**Instructions for the task:** When you reach the line that contains "The image size", begin copying exactly, and continue through the last line of the data; no pictures belong in the copy.

[Pixel coordinate grounding data]
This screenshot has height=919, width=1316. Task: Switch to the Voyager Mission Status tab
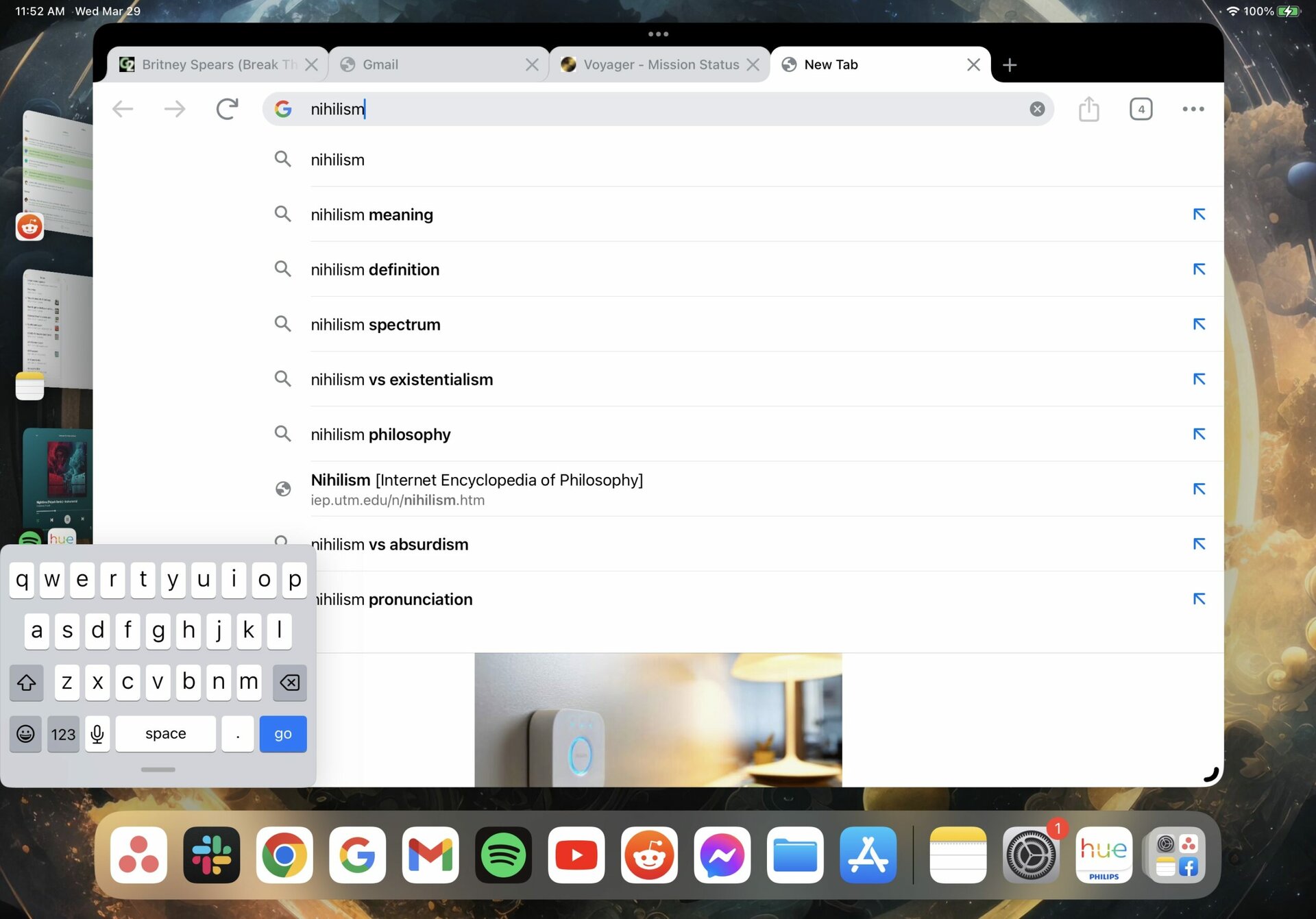coord(660,64)
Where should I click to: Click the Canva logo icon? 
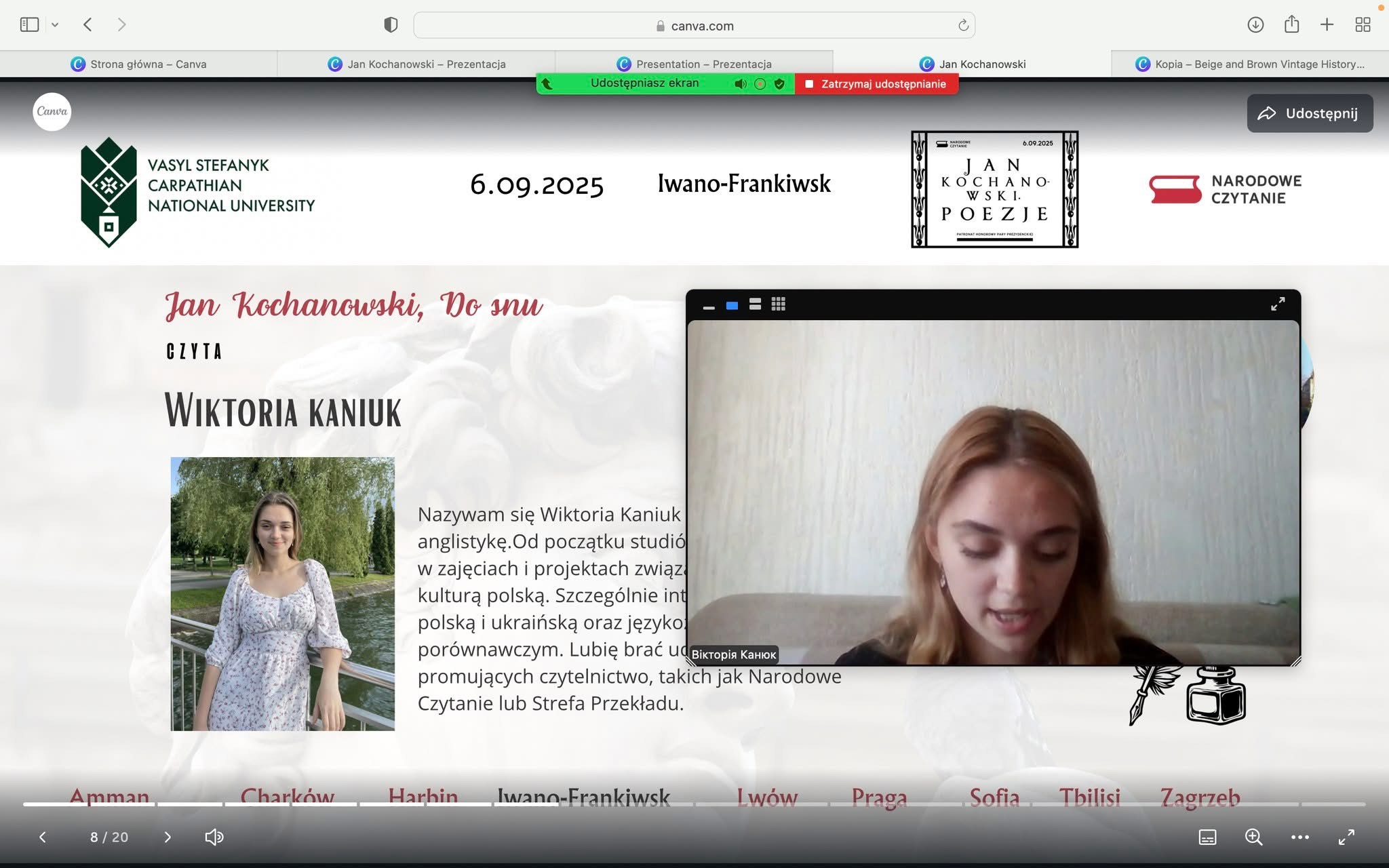[52, 112]
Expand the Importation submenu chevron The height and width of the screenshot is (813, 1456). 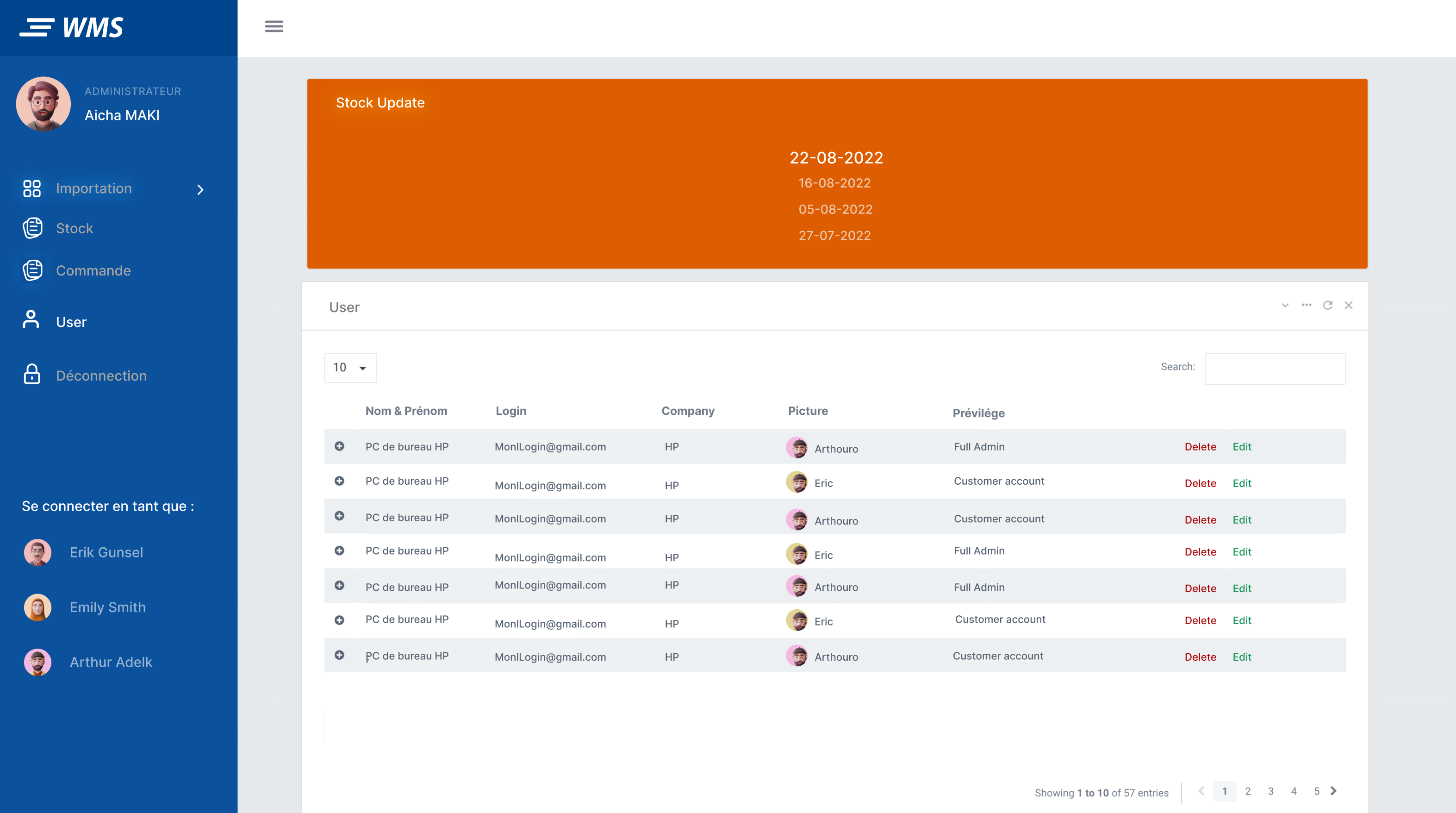200,189
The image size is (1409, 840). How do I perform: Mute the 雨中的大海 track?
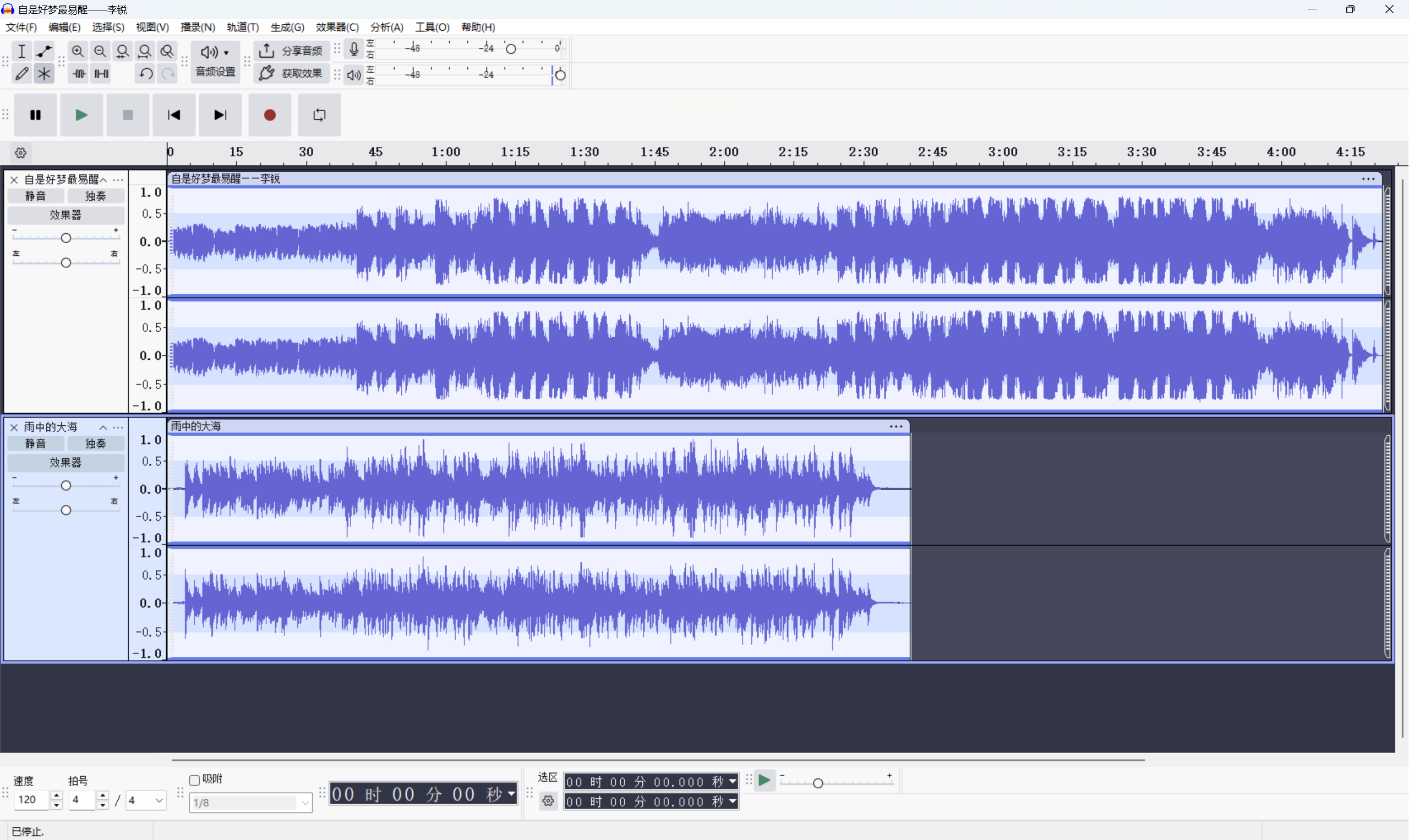click(x=36, y=443)
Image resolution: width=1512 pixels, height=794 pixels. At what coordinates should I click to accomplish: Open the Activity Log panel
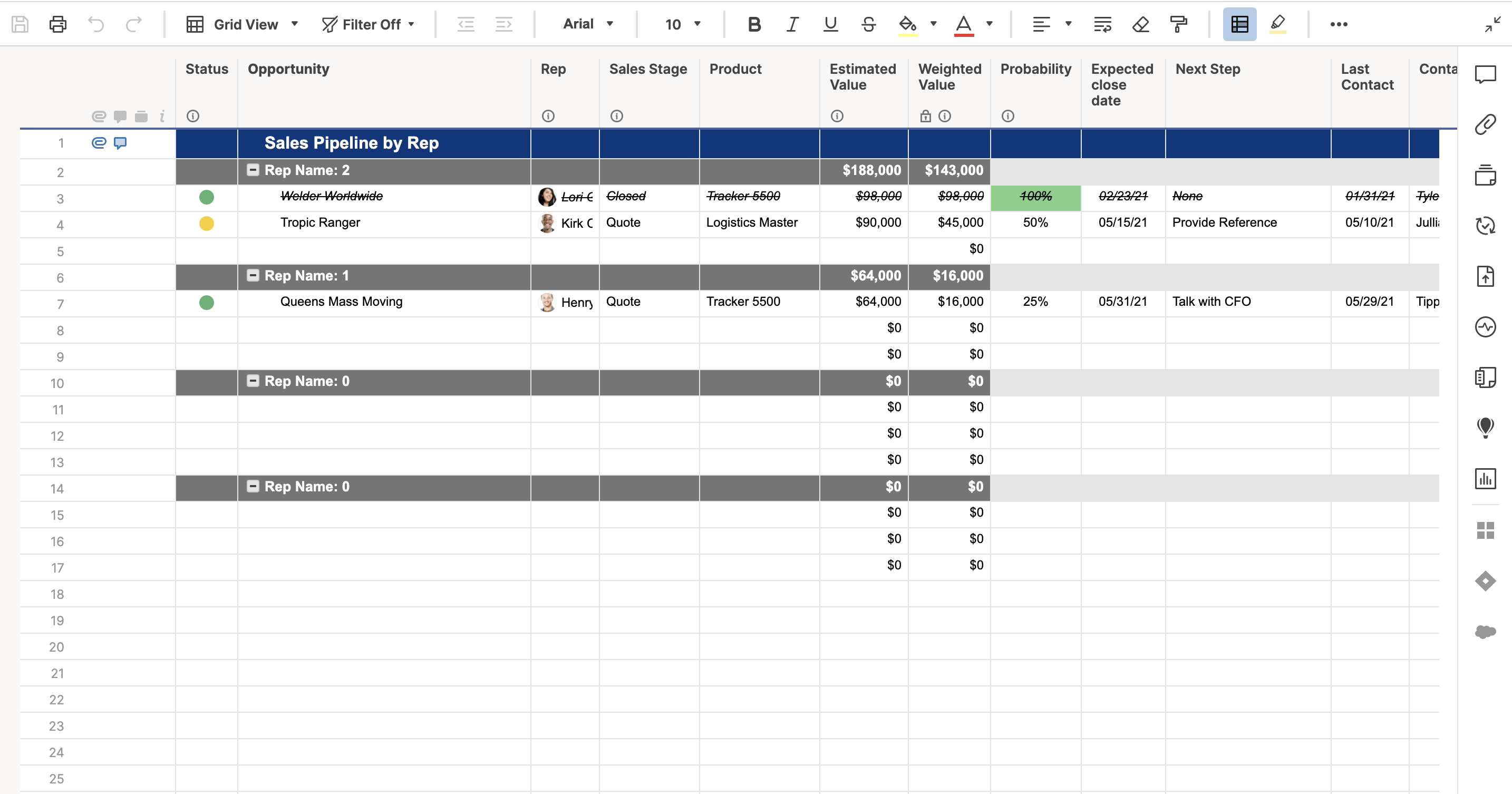click(1486, 327)
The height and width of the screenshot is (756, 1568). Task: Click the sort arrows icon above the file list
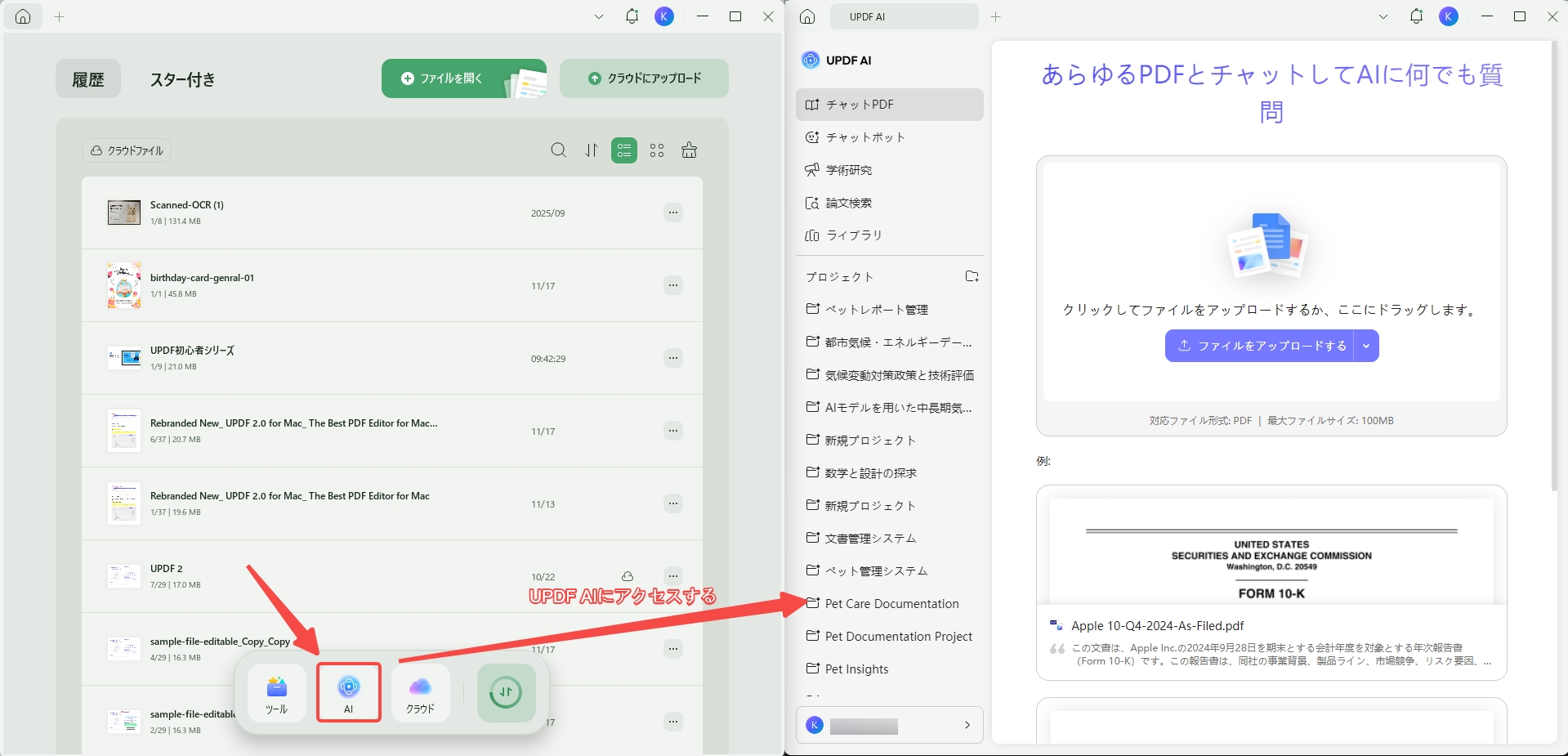coord(591,150)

**Written solution:**
The image size is (1409, 840). How do I perform: Mute the 雨中的大海 track?
click(x=36, y=443)
Image resolution: width=1512 pixels, height=794 pixels. At what coordinates should I click to accomplish: Open the Activity Log panel
click(1486, 327)
The height and width of the screenshot is (756, 1568). Task: Click the sort arrows icon above the file list
coord(591,150)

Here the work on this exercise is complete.